- Nickname: Martine23
- Born: Merrick, New York, U.S.

World Series of Poker
- Bracelet: None
- Money finishes: 8
- Highest WSOP Main Event finish: 232nd, 2006

European Poker Tour
- Title: 1
- Final tables: 3
- Money finishes: 3

= Michael Martin (poker player) =

American poker player

Michael Martin (born in Merrick, New York) is an American professional poker player from Washington Crossing, Pennsylvania who was the winner at the European Poker Tour (EPT) £5,200 EPT London Main Event earning £1,000,000.

== Poker ==

=== World Series of Poker ===
Martin has cashed eight times at the WSOP, most notably finishing in 232nd place at the 2006 World Series of Poker Main Event earning $42,882 out of a field of 8,773 entries and finishing runner-up at the $5,000 No Limit Hold'em WSOP Circuit Championship event earning $94,263.

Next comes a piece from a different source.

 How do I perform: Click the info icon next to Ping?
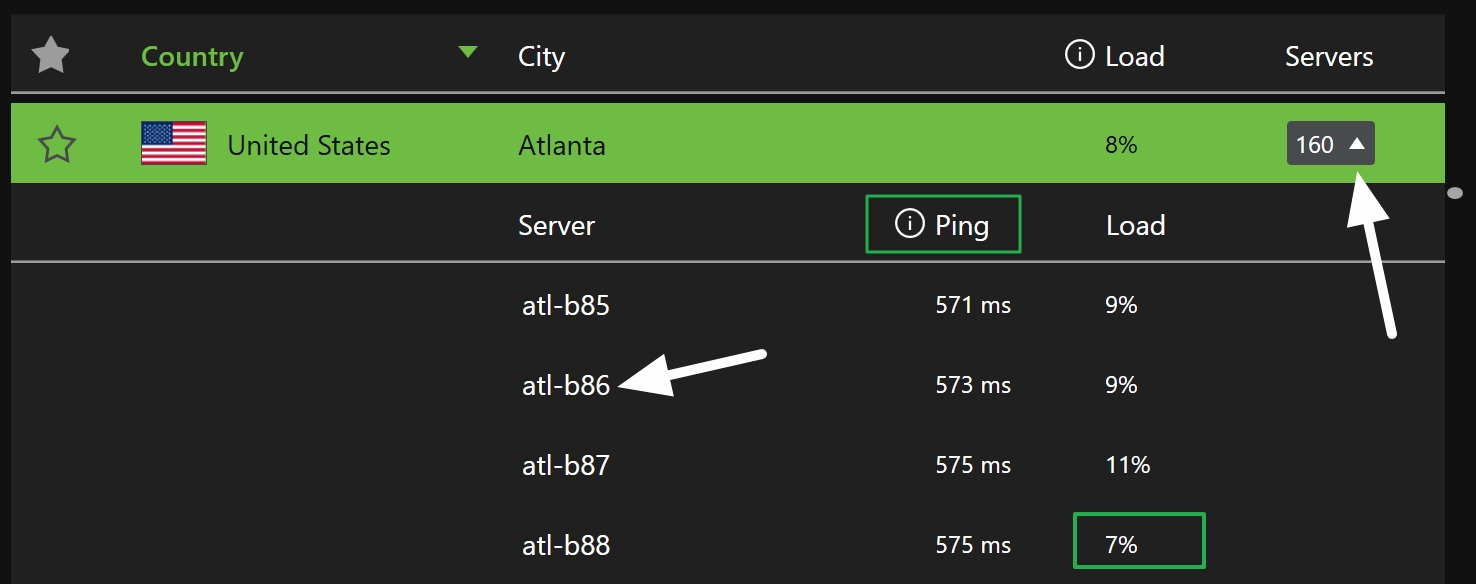click(908, 224)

=== European Poker Tour ===
Martin has made three final tables at the European Poker Tour, his first was at the EPT Grand Final, in Monte Carlo in season 4 finishing 5th for €421,000 ($666,171) with a final table that included online professional poker player Isaac "westmenloAA" Baron (4th), Luca Pagano (6th), Antonio Esfandiari (8th) and the winner Glen Chorny. Then later winning the 2008 EPT London event in season 5, earning £1,000,000 ($1,831,099) in a final table which included Team Pokerstars Pro member Marcin Horecki (3rd) and WSOP bracelet winner Alan Smurfit (6th).

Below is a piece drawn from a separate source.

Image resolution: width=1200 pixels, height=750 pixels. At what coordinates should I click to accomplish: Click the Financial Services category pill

=== Master Classics of Poker ===
In November 2007, Martin was runner up at Amsterdam's Master Classics of Poker earning $531,961. The Master Classics of Poker is organized by the Holland Casino Amsterdam.

=== Epic Poker League ===
In 2011, the Epic Poker League was launched. It is a series of poker tournaments begun in 2011 by Federated Sports + Gaming. The League is exclusionary in that it is only open to poker players who have met certain qualification criteria based on earnings, final tables and other criteria. Comparing itself to the PGA of Golf, this new league will be the avenue for the top professional poker players in the world to compete against each other. To date, 218 of the world's best live tournament players have already qualified for the Epic Poker League and Martin was included in the initial induction to this league. This inclusion ranks him amongst the top 218 tournament players in the world.

As of 2008, his total live tournament winnings exceed $3,200,000.